▶ [PROBLEM TO SOLVE] Read the data, and whenever a line holds the word "page", report that line.

[Items from a data source]
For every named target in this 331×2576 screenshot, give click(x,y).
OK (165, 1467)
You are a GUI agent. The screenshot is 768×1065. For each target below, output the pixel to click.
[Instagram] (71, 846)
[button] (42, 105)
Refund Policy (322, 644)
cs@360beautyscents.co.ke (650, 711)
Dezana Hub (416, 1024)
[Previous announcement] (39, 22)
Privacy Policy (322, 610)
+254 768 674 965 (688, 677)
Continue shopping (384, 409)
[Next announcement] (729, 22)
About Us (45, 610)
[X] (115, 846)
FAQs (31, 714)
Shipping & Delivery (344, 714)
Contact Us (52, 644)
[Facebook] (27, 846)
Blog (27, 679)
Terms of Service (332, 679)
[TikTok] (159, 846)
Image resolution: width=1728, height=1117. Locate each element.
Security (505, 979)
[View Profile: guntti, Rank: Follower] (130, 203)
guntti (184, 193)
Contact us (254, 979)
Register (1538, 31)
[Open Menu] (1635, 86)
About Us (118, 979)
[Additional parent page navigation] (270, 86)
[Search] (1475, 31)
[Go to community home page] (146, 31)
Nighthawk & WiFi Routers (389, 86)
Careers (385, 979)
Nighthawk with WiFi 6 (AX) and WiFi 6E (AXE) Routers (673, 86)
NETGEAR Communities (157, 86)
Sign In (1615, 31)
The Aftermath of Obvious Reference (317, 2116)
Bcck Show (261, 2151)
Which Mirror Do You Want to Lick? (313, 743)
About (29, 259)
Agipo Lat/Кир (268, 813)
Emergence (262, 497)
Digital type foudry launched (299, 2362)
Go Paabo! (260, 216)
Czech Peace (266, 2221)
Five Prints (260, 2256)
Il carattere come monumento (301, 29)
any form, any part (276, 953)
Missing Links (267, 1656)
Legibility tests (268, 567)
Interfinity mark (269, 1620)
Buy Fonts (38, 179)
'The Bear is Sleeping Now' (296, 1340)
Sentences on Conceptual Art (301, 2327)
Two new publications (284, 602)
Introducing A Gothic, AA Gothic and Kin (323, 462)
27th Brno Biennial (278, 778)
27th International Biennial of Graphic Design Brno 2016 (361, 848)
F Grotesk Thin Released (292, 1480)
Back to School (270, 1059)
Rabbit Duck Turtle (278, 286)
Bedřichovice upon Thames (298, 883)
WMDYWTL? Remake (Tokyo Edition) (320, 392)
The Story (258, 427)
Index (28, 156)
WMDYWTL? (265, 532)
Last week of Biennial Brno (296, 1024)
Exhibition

▶ [FINAL ANSWER]
[Additional parent page navigation] (270, 86)
[Go to community home page] (146, 31)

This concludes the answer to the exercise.